Im vorliegenden Fall stellt sich allein die Umverteilung der Klägerin nach Hamburg als einzige ermessensgerechte Entscheidung nach § 51 Abs. 1 AsylvfG dar. Denn sie kann sich auf humanitäre Gründe berufen, die von vergleichbarem Gewicht sind wie jene, die in 51 Abs. 1 AsylVfG explizit als Regelbeispiele genannt sind. Daran, dass die Klägerin an einer psychischen Erkrankung von einigem Gewicht leidet, besteht angesichts ihrer Ausführungen und der vorgelegten ärztlichen Atteste des sie behandelnden Facharztes für Psychiatrie kein Zweifel. Des Weiteren ist deutlich geworden, dass die Klägerin aufgrund ihrer Erkrankung auf ihre Mutter sowie ihre Geschwister als ständige Bezugspersonen angewiesen ist. Nach dem Attest des sie behandelnden Arztes ist sie im Alltag krankheitsbedingt völlig überfordert und benötigt ständige und kontinuierliche Entlastung sowie emotionale Unterstützung gerade durch ihre in Hamburg lebenden Verwandten.
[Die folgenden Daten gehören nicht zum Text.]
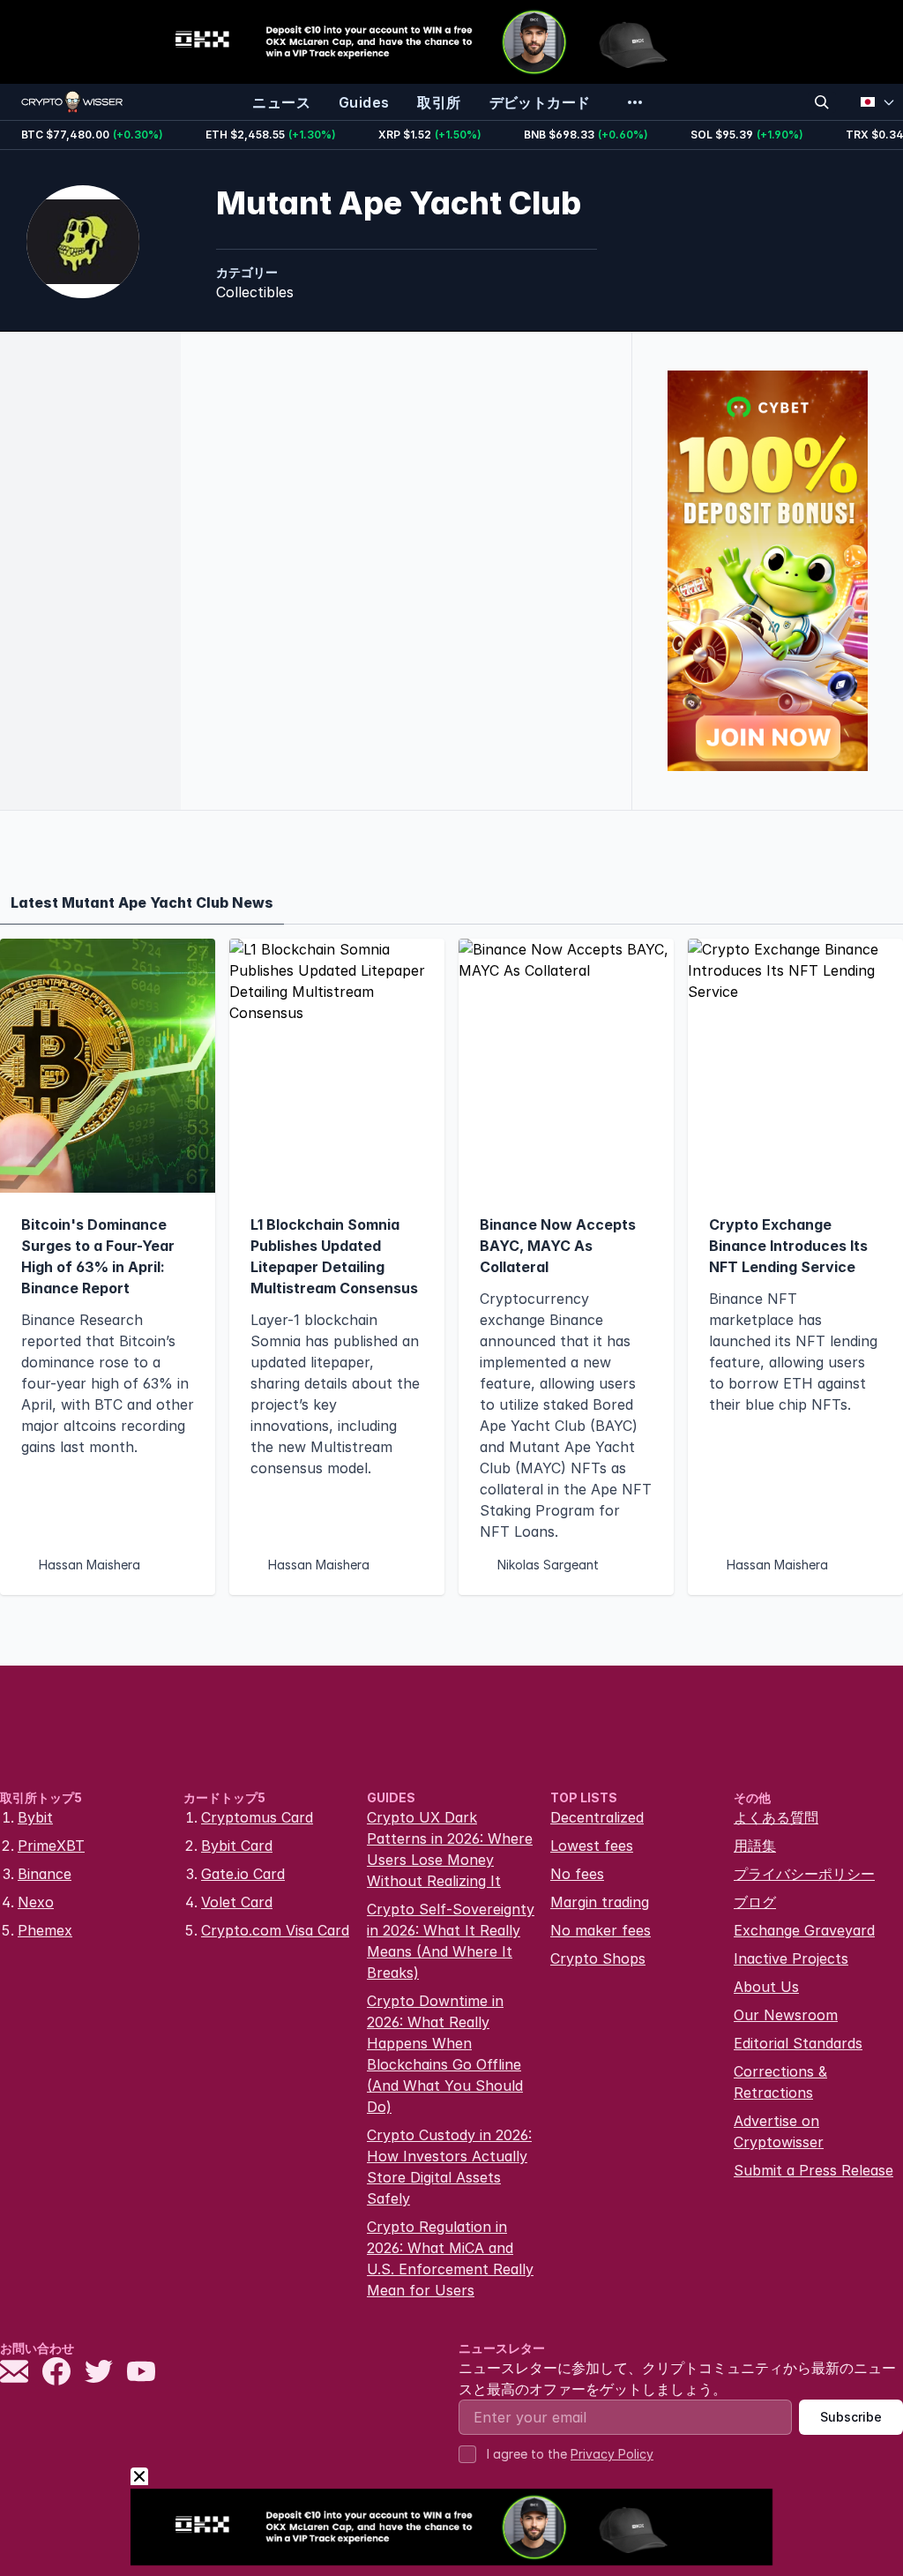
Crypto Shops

Daran, dass diese tatsächlich die leiblichen Verwandten der Klägerin sind, hat der Einzelrichter keinen Zweifel. Diese sind auch in der Lage und willens, der Klägerin praktischen und seelischen Beistand zu leisten. Hinzu kommt, dass sie sich seit längerem in der Behandlung des genannten Facharztes befindet, der seine Praxis in Hamburg hat und der ihre Muttersprache spricht. Dieser Umstand ist gerade bei einer Gesprächstherapie von wesentlicher Bedeutung. Deshalb kann der Klägerin auch kein Vorwurf daraus gemacht werden, dass sie die erforderliche Gesprächstherapie nicht an dem bisherigen Ort ihrer Zuweisung in Niedersachsen begonnen hat. Angesichts der Gesamtumstände ist die vom Landkreis Harburg als bisher für die Klägerin zuständige Ausländerbehörde erteilte monatliche Verlassenserlaubnis für jeweils eine Woche nicht ausreichend, um den Heilungsprozess im nötigen Umfang zu bewirken.